Profumo di oriente nella città meneghina, passerelle e streets ricche di presenze asiatiche, gusto per l’innovazione e la donna come protagonista nel senso più femminile del termine: questo l’andamento della fashion week appena trascorsa. E si torna a parlare di eleganza femminile, declinata tra concettuale creatività e ageless classicità.

 La donna della prossima primavera estate è infatti eterea e sognante, iperfemminile nella sua ingenuità, avvolta in sovrapposizioni di tessuti impalpabili, leggerissimi, che si tingono di rosa e colori pastello. Gli abiti scivolano addosso ai corpi, rendendoli delicati e seducenti, di quella seduzione un pò timida che affascina tremendamente gli addetti ai lavori(e non solo)

Il Rosa è il colore della stagione, in tutte le nuances, dal rosa pesca di n21 al rosa antico di Prada, al rosa bubble di Max Mara, passando per il rosa baby di Iceberg, che celebra la grinta femminile.

 Il direttore creativo James Long porta in passerella delle sirene sulla terraferma, avvolte da maxi abiti e pantaloni in paillettes. E proprio le paillettes riflettono la luce del sole illuminando l’intera collezione presentata ai Bagni Misteriosi, lo storico centro balneare di Milano, abbinate a giacche monopetto e slip logati. 

 

Rosa anche per Massimo Giorgetti, che ha portato in passerella uno show celebrativo per i dieci anni del marchio MSGM. Presentata presso il giardino esterno del museo La Triennale, la collezione è un tripudio di colori, una sequenza di look in check che spaziano dal fluorescente al pastello. Le stampe fiorate si alrternano a motivi tratti, al Tye and dye e anche al pizzo monocolore, iconico del brand.

 

 

Il centro del mondo è adesso il sud-est asiatico e ciò si tramuta in una realtà già trasformata e tangibile: in passerella aumenta in modo importante il numero di modelle coreane, giapponesi e cinesi e in platea quello dei giornalisti e buyer orientali. E dopo qualche stagione di incertezza, la moda stessa sembra aver sposato questa tendenza, omaggiando il mondo asiatico. Primo tra tutti Antonio Marras, che al teatro Elfo Puccini di Corso Buenos Aires ha messo in scena l’amalgama di teatro e moda: la sfilata racconta la storia d’amore impossibile tra una principessa giapponese e un pastore sardo, un incontro tra queste due bellissime terre. E’ un racconto ricco di emozioni, un viaggio onirico in cui si susseguono vecchie stampe giapponesi e kimono rivisitati, fiori nei cappelli, cappotti ricamati e sovrapposizioni tipicamente sarde di tessuti diversi. 

 

Il fenomeno Gucci si conferma una continua sfida, a cominciare dal testo depositato su ogni sedia intitolato “nuove forme di soggettivazione” e si comprende chiaramente il messaggio che Alessandro Michele lancia, oggi come sin dagli esordi alla direzione creativa del brand fiorentino, rivolto ai protagonisti attivi della propria vita, perché del resto “il modo in cui ci si veste è il modo in cui si vive, ciò che si legge e ciò che rappresentano le scelte”, come ha sempre affermato lo stesso Michele.

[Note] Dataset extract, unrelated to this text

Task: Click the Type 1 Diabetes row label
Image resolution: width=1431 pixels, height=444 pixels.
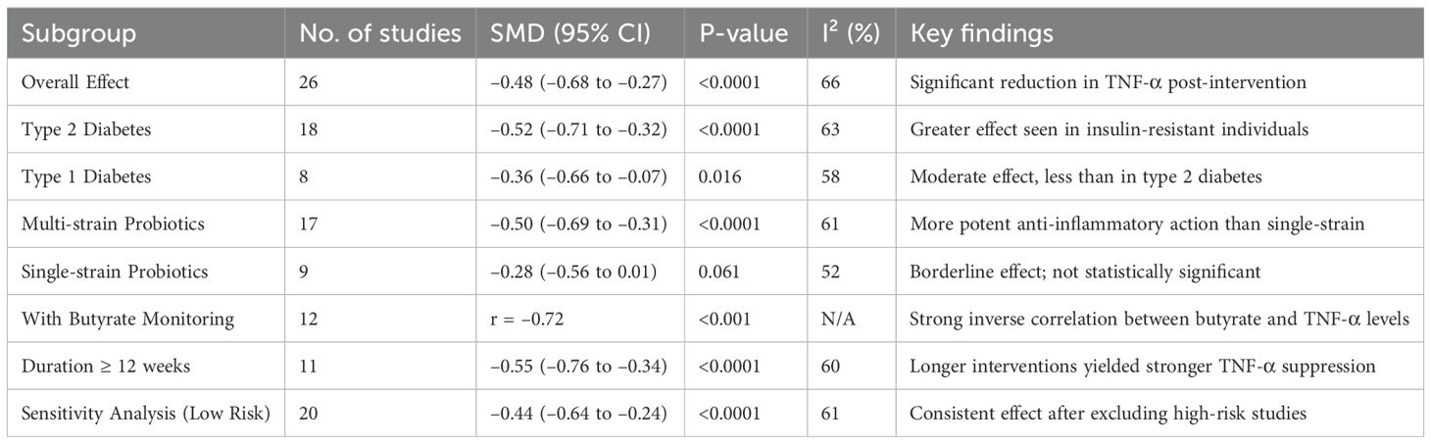Action: (77, 176)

Ed ecco ad aprire la sfilata una serie di abiti camicie di forza(che non andranno in vendita) su modelle robotiche, trasportate da un tapis-rouland. E poi, tutto si spegne, come in una serie improvvisa di fattori che portano a una interruzione di corrente(performance minimante studiata). Si riaccende però la sala e si entra nel vivo della sfilata, fatta da 89 look diversi, che comunque porta a una riflessione sul potere, incoraggiando la nascita di nuovi modi ed espressioni della personalità, come sosteneva il filosofo Foucalt. Ciò che appariva prima dispotico allude a un futuro diverso, tutto da scoprire(e indossare).

 

Si conclude proprio con Gucci una settimana fittissima di appuntamenti, che ha visto 60 sfilate, 110 presentazioni e 50 eventi collaterali rendere omaggio a quelle che saranno le tendenze per la prossima primavera estate. E proprio a Milano abbiamo visto una svolta verso il futuro, non solo in senso geopolitico.

Ma non esiste nulla di più splendidamente effimero e radicalmente inestinguibile dell’interesse verso la moda, intesa come arte, come espressione di unicità e creatività ineguagliabili. Amiamo la moda, come anch’essa ha sempre amato noi.